Cytopenia at Diagnosis Impairs Stem Cell Mobilization Among Patients with Multiple Myeloma

Introduction:

The GIMEMA group has recently developed a risk score predicting mobilization failure (Musto et al, EHA 2014). The risk score included age, cytopenia at diagnosis, induction therapy and their toxicity. In this study we aimed to evaluate the impact of these factors on peripheral blood stem cell (PBSC) mobilization among patients with multiple myeloma (MM).

Patients and methods:

125 newly diagnosed patients with MM (M: 76, F: 49) planned for autologous stem cell transplantation; median age 58 years (range, 30-67) were included in the analysis.

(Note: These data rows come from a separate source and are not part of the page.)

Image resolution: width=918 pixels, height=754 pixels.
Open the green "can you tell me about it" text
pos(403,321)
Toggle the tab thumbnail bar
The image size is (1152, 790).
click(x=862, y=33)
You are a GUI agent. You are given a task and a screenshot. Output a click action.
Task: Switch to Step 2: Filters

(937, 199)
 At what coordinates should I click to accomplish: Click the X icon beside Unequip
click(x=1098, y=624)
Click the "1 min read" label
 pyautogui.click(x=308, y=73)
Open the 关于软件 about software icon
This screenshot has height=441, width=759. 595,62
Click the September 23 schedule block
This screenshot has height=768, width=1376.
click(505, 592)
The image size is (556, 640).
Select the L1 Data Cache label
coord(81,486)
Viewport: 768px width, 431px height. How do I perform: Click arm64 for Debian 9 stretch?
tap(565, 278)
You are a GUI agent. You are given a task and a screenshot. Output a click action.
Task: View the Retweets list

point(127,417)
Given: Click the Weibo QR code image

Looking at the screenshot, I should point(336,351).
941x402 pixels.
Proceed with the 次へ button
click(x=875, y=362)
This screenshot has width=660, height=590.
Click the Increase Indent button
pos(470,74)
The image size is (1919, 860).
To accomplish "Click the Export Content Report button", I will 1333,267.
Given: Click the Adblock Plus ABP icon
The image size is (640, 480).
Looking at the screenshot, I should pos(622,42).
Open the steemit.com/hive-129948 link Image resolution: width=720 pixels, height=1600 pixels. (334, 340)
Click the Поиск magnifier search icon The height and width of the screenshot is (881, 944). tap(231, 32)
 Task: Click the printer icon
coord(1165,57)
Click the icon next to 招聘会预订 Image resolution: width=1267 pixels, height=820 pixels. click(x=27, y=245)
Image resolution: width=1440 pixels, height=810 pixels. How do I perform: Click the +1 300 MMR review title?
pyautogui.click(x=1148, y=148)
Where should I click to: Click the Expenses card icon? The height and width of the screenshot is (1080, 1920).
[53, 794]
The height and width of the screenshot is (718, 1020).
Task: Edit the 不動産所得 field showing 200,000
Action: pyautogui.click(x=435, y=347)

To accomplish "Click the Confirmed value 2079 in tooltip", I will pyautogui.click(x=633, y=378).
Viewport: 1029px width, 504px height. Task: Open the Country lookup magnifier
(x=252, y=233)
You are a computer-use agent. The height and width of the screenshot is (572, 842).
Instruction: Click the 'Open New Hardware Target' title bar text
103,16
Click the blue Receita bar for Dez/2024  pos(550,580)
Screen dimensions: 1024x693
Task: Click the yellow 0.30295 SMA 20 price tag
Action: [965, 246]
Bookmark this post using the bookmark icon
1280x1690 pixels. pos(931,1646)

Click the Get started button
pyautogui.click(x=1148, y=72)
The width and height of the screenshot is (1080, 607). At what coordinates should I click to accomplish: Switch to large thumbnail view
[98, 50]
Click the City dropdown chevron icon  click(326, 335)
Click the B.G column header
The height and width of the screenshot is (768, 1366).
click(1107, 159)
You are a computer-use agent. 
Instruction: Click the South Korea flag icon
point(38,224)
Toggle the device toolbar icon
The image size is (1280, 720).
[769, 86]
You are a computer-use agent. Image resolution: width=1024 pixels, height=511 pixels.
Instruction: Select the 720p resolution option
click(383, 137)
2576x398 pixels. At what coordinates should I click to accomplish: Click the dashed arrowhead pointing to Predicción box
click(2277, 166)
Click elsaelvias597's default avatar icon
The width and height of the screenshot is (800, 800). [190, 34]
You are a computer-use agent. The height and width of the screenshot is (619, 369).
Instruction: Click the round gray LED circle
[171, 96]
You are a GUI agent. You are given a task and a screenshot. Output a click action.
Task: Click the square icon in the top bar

This retrospective study examined the impact of age (> 60 years), gender of the patients, cytopenia (Hb<10 gr/dL, absolute neutrophil count < 1x10⁹/L, thrombocyte count < 100x10⁹/L) at diagnosis, and severe hematological toxicity during induction therapy, the type of induction and mobilization methods, the presence of neuropathy, comorbid diseases such as diabetes mellitus, hypertension and renal failure (creatinine > 2 mg/dL), and the use of beta blocker drugs. Patients with CD34⁺ levels of <20/μL in peripheral blood at maximum stimulation were considered to be Poor Mobilizers. The total amount of PBSC <5x10⁶/kg after a single mobilization procedure was defined as sub-optimal collection. Poor mobilization was observed in only two patients (<2x10⁶/kg). Statistics: Comparison of categorical variables was evaluated by chi-square test or Fisher exact test. Nominal variables were compared with non-parametrical test, Mann-Whitney U or Kruskal Wallis test. P value below as 0.05 was accepted as significance.

Results:

Optimal mobilization with median two apheresis (1-4) sessions for PBSC was obtained in 85.6% of the patients (n=107). Median CD34⁺ cells in this group were 8.33x10⁶/kg (5-27x10⁶/kg). The presence of cytopenia at diagnosis was the only significantly detrimental factor on mobilization (90% vs 77.1%, p=0.04). When the patients was scored in four groups as having single or combined variables (age, cytopenia at the diagnosis or during induction therapy), we were not able to develop a risk score.

Conclusions:

In our experience, 14.4% of the myeloma patients showed suboptimal or poor mobilization. Use of bortezomib, age, presence of neurotoxicity or hematological toxicity at mobilization did not significantly impair mobilization. We were able to confirm only cytopenia at diagnosis, from the four factors reported by Musto et al, as a detrimental factor impairing the stem cell mobilization.